Your doc is trying to gently address the hyponatremia by ordering 1/2 NSS. 1/2 NSS will pull sodium into the serum to reach equilibrium it does not pull water like another suggested. Think about this for a second. If we have a 1.5 on one side and 0.5 on another and separate them by a semi permeable membrane the sides will equilize with both sides being a concentration of 1 (equilibrium laws). Should your patient have a critical low sodium a different approach would probably be used (hypertonic saline).

Specializes in Public Health.
Not calling the doc at 3am for this one.

I would imagine at some point you come across docs at night. I work night shift and I usually see at least ONE doc per shift.

you need some more PHM to see why because of the diuretic use

Specializes in Emergency Department.
Your doc is trying to gently address the hyponatremia by ordering 1/2 NSS. 1/2 NSS will pull sodium into the serum to reach equilibrium it does not pull water like another suggested. Think about this for a second. If we have a 1.5 on one side and 0.5 on another and separate them by a semi permeable membrane the sides will equilize with both sides being a concentration of 1 (equilibrium laws). Should your patient have a critical low sodium a different approach would probably be used (hypertonic saline).

Yep. However across a semipermeable membrane, water will cross the membrane to reach sodium equilibrium, sodium will not cross the membrane from high side to low side. Remember, that's why it's said "water follows sodium" because water will go to the higher concentration of sodium until equilibrium is reached.
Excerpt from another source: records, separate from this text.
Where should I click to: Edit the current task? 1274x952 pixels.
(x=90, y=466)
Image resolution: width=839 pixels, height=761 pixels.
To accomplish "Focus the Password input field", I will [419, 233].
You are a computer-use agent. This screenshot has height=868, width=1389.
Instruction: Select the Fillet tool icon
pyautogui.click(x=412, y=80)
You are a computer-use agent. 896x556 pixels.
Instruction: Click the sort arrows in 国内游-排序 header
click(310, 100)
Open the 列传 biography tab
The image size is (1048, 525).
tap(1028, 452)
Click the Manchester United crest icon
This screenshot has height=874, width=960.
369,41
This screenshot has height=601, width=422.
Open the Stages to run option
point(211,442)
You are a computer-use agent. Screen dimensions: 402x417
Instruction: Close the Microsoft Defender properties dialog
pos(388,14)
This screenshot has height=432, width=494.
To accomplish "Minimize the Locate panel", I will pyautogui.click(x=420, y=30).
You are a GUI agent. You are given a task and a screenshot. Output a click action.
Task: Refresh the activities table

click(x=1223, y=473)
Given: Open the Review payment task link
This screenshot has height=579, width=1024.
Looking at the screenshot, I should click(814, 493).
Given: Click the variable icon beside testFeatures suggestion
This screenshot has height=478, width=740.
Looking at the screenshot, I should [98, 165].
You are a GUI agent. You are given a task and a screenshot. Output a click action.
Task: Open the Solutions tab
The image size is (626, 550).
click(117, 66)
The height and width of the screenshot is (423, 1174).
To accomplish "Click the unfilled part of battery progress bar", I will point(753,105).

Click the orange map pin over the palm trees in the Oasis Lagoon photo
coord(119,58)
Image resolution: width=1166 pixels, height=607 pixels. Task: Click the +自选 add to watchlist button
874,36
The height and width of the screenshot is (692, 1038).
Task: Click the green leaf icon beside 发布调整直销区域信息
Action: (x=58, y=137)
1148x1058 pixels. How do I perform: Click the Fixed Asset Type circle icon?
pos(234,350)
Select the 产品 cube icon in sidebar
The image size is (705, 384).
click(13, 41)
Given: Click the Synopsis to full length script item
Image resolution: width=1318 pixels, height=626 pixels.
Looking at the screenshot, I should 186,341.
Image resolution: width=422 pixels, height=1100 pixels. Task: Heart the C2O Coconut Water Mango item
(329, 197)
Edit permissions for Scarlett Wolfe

Now on to another thought: because the patient is diuresing, why didn't the Doc order 1/4 NS?

Serum Osmolarity should also give a good indication of why 1/2 NS. Consider question, what's being protected by continuing the diuresis without adding diuretics to the mix?

Specializes in Utilization Review.

Whatever doc put in the order should be able to answer it for you. I can't think of a good reason myself, but any time I had a question be it on nights or days I would reach out to get answers. If other nurses didn't have an answer, there were always house doctors some where in the building and we had a hospitalist team right on our floor I could ask as well if they had some down time. Most MDs who are reasonable people will not turn away a nurse who starts a question with "I know you didn't put this order in, but I am concerned for my patient and need to know for future reference." If you do get an answer, please let us know! I'll be curious from now on :)

I'm trying to figure out why 1/2 normal saline would be ordered in my patient? Patient is here for uti and aki. BUN is in the 50-60 range, creatinine 2.5-3. Initial sodium was 131 and is now 136. Saw a note from the doc about continuing diuresis and holding lasix until the creatinine drops. I don't even see lasix or any diuretic in the MAR, but let's just say it is I can't figure the reason for using 1/2 NS instead of NS.

I did a bit of looking and it looks like the chloride level in NS (which is higher than in plasma) can harm the kidneys, especially if the person's already suffering AKI: Skeptical Scalpel: Is normal saline bad for the kidneys?.